Separation of church and state appropriate

Story by Rob Hanson

So maybe I’m not a model U.S. citizen. I always get Memorial Day and Labor Day mixed up, and I probably couldn’t tell you when any National (fill in topic here) Day is. I don’t really know many other people who could, either. But for some people, days designated to a specific cause or person by the federal government are a big deal.

Such a big deal that a lawsuit from the Madison-based Freedom From Religion Foundation led to a Wisconsin court ruling that National Day of Prayer is unconstitutional. Such a big deal that the Obama administration announced Thursday it will challenge that decision in the U.S. 7th Court of Appeals in Chicago.

Judge Barbara Crabb’s decision that National Day of Prayer is unconstitutional and calls for religious action is spot on. National Prayer Day is a blatant disregard for the separation of church and state and Obama’s decision to challenge the ruling may be even more puzzling than the fact that it took 58 years for someone to challenge the prayer day proclamation.

However, the National Prayer Day issue raises more questions – at least for me – about the constitutionality … or even the point of national days of whatever.

The first question to ask is why a group like Freedom From Religion would be so up in arms about encouraging people to pray. It’s not a law. No one in that group has to pray on any day if they don’t want to, just like they don’t have honor a veteran on Veteran’s Day if they don’t want to and they don’t have to plant a tree on earth if they don’t want to. Hell, they can cut down a tree on earth day if they want to.

But the answer to that is national identity. Much like our government represents each and every one of us when it declares war on another country, it represents our supposed ideals when it says “We as Americans recognize this day as a day to pray.”

It seems stupid, but think of the stereotypes of Americans. Some of those perceptions come from our lifestyle, but a lot of it comes from foreign person’s perceptions of the people who run our government, a created image, supposed ideals that don’t – and can’t – represent us as individuals. Thus, when our government sets aside a day for prayer it is basically proclaiming the U.S. as a nation of Christians, on that day at least.

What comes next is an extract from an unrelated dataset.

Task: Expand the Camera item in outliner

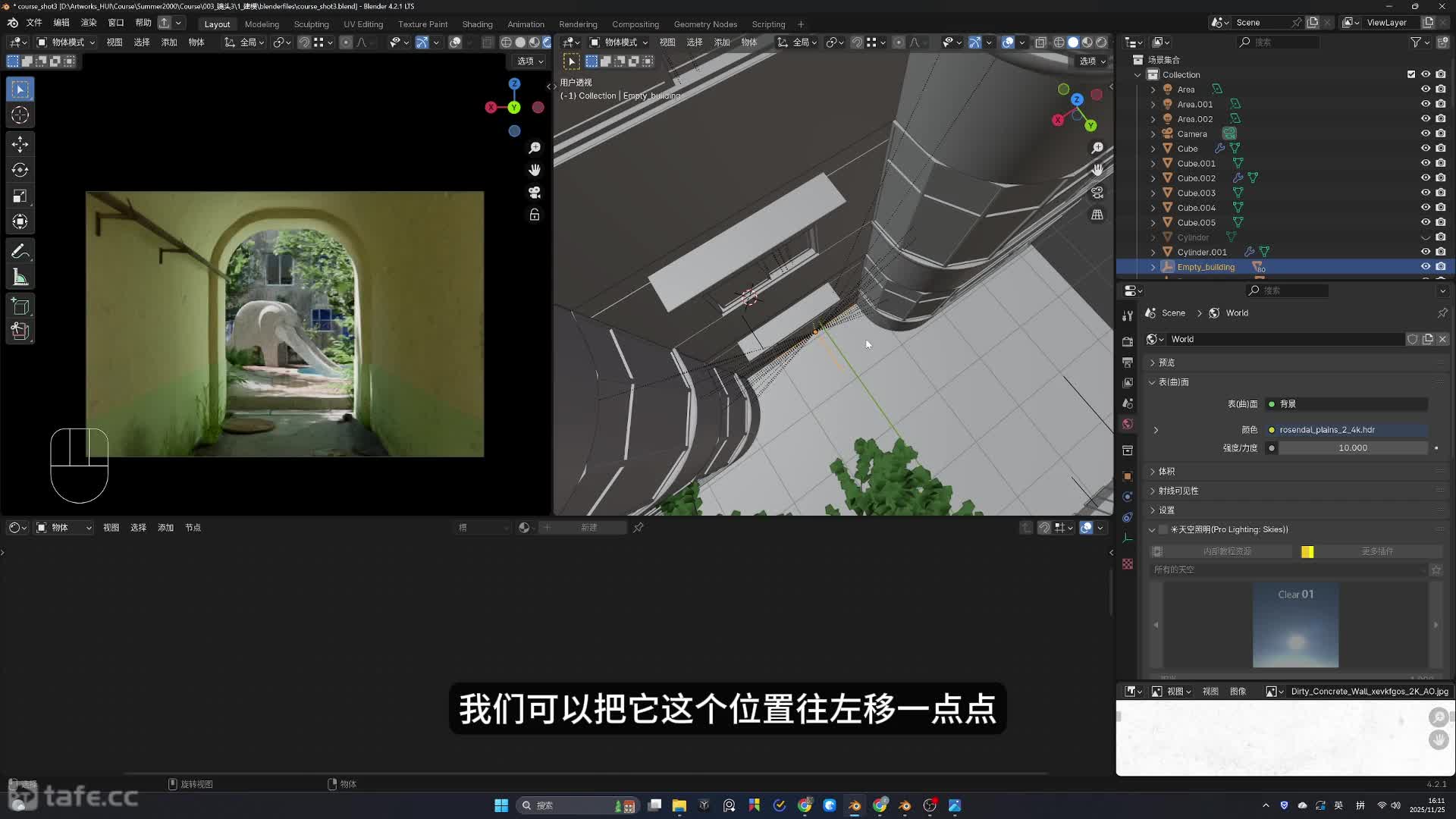Action: coord(1153,133)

When you look at it like that, it’s understandable that those who are agnostic or atheistic are offended. It’s understandable that people who have spent their lives – obviously dealing with society as an extreme minority – would be upset that they are lumped in with the sheep, right?

While in some circumstances a day set aside for, say, a historical event such as the signing of the Constitution, may be appropriate in the sense that it keeps the idea of freedom and national pride alive, our government should never proclaim over our vast country a day to celebrate anything race, sex or religion oriented, etc. No matter how you look at it, someone is being discriminated against on days of ‘national’ interest as long as it is designated to only a certain faction of America. When an outsider thinks of Americans, or even when an American thinks of Americans, they should be thinking of individualism. A country where anybody can be anything they want; the land of supreme freedom. Obviously this isn’t exactly the case, but it conjures up a nice image, doesn’t it?

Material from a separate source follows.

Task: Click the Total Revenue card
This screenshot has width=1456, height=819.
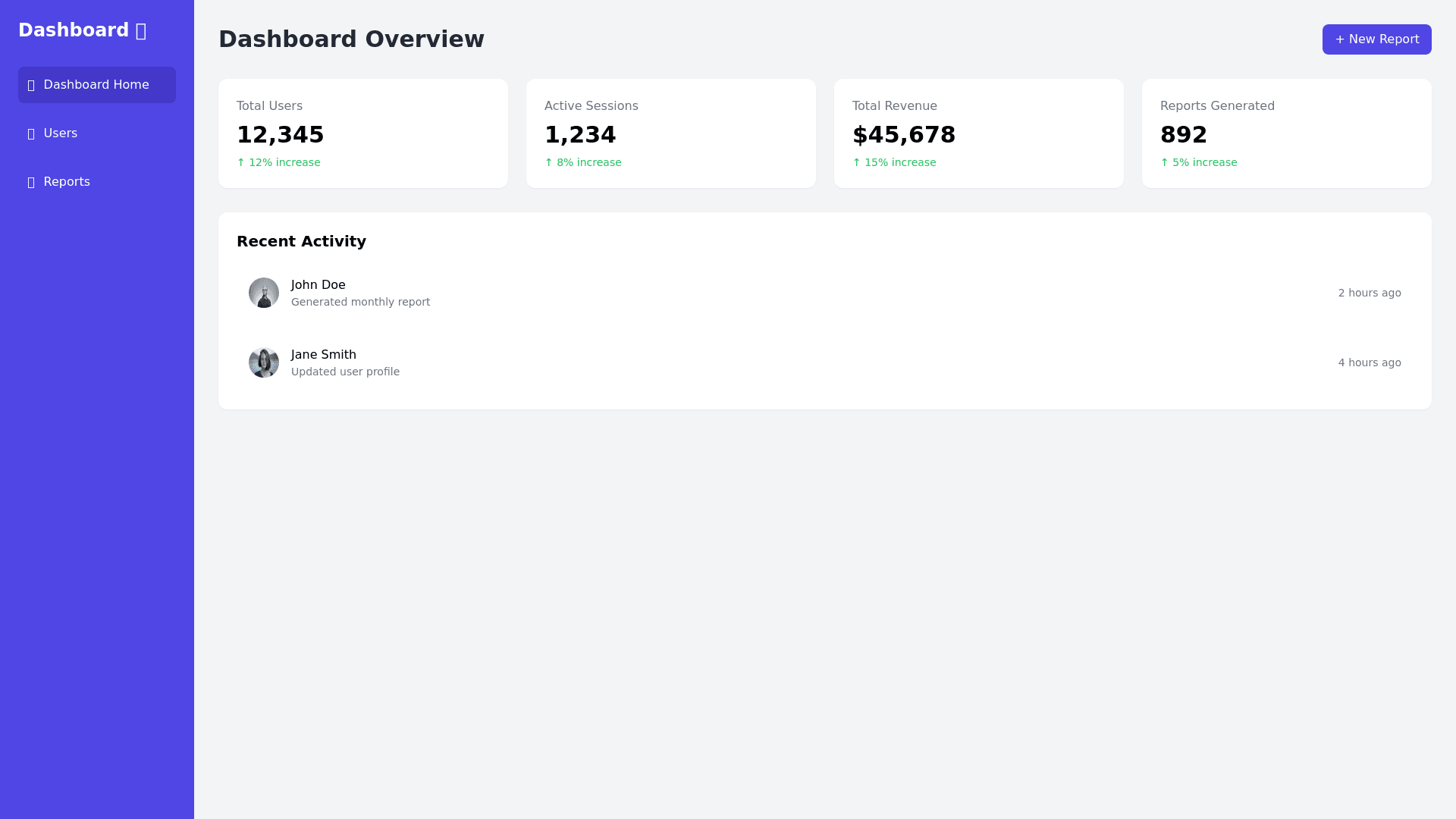Action: (x=978, y=133)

Although I could care less if there’s a National Day of Prayer, either way, I would like to think that just because I live in this country doesn’t mean I’m going to be portrayed as someone I’m not. Besides, what really is the point of angering so many people over such a bleak tribute to a potentially worthy cause? Even if you declare tomorrow National UW-Eau Claire Day, only the people who have any vested interest in UW-Eau Claire will celebrate it. Just like only those who really care for the advancement of breast cancer research are going to turn out for a breast cancer awareness event and only those environmentalists are going to pick up a park on Earth Day. The only people who actually even think about these events are the people who live it. A racist isn’t going to recognize Martin Luther King Day, and in fact, probably only someone who truly believes in equality all year long is going to celebrate it. Those people don’t need a day. They don’t need to be stamped on the cover of a newspaper as the leader of a movement. They just want to live in a free, diverse, democratic country every day.